Herault, Bruno

Scientist with CIRAD (French research institute specialized in development-oriented research for the tropics), Forests & Societies unit

Stationed abroad at Institut National Polytechnique félix Houphouët Boigny (INPHB), Yamoussoukro, Ivory Coast

Contact

Electronic

bruno.herault (at) cirad.fr                                                                                                  

Postal

INPHB, Institut National Polytechnique Félix Houphouët-Boigny, BP 1093, Yamoussoukro, Ivory Coast

Voice

+225 (0) 1 63 79 77
 

Research Interests

I am a tropical forest scientist. I have wide research interests, but my current research focused on the effects of global changes (both climate-driven and land-use changes) on the structure, dynamics, composition, functioning of tropical forests as well as on the induced consequences on the ecosystem services they actually provide to humanity.

Modelling the Dynamics of Tropical Forests

An important objective in tropical forest science is to understand how biological traits determine species performance and species sorting across environmental gradients. We work on Bayesian modelling approaches predicting tropical tree vital rates from traits, both hard- and soft-, and including ontogenetic variation in tropical tree performance. Developing general trait-based dynamic models is especially important for diverse tropical forests where many species occur in densities too low to parametrize species-specific dynamic models. In doing so, we hope to bridge the gap between individual-based and community-level statistical models with little parameter inflation. 
 

Impact of Climate Changes on Rainforests

 

Climate changes are expected to continue all over the world. Below the tropics, temperatures are expected to rise while dry periods and extreme rain events are expected to be stronger and longer. As we already identified some climate variables as key drivers of tropical forest dynamics, we are now using forest simulators to explore the forest trajectory over the next coming decades under different climate scenarios. Climate-driven processes observed at the tree scale are not directly transposable at the community level because of factors such as compensatory effects between demographic processes (growth, mortality) or non-linear response with ontogeny. We are therefore working to scale our models to be able to go beyond the analytical studies of our current semi-empirical models. 
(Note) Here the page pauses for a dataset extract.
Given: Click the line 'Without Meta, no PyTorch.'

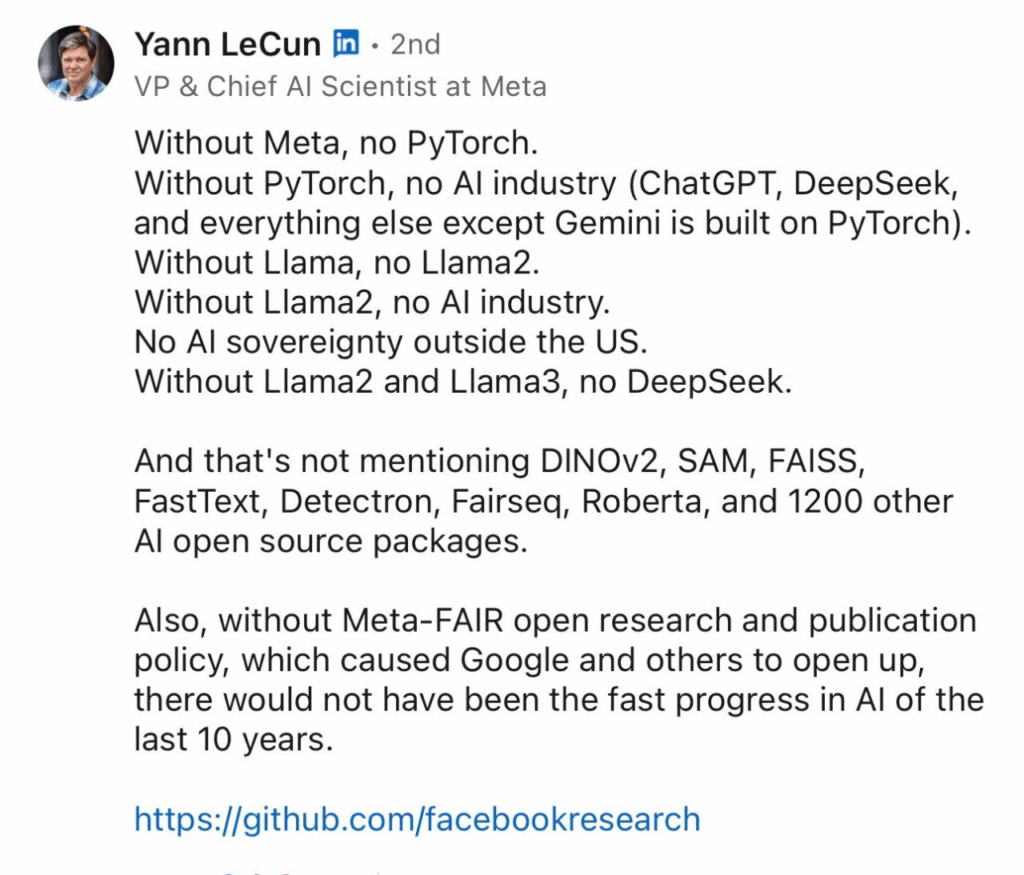Looking at the screenshot, I should [336, 142].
Quantitative modelling of land-use change trajectories

Modelling deforestation to identify the main socio-economic and biophysical drivers of land-use change is a complex and multidisciplinary field, involving economic issues as well as geographical tools and environmental sciences. Until the late 90’s, non-spatially explicit models of deforestation were more common than models integrating spatial variables in their framework even if the deforestation process is a fully spatial process. The development of more and more powerful computers, associated to the widespread uses of Geographic Information Systems and to available land cover data from satellite images, have democratized deforestation models taking into account spatial factors. We work on modelling framework for building spatially explicit models of deforestation upon a radical distinction between purely geographic factors influencing the spatial contagion and socio-economic factors influencing the process intensity.


 

Looking for optimal sustainable development trajectories

  

Predicting the impacts of various global change scenarios of both climate and land-use changes changes on biodiversity, other ecosystem services (carbon stocks, water resources) as well as on economical goods productions of the various tropical forest ecosystems is of primary importance to inform policy makers. Modeling the future of forest-derived goods and services under different scenarios, we aim to provide optimal development trajectories, key areas for conservation, guidelines for sustainable resource uses as well as priority efforts to be made for forest ecosystem restoration.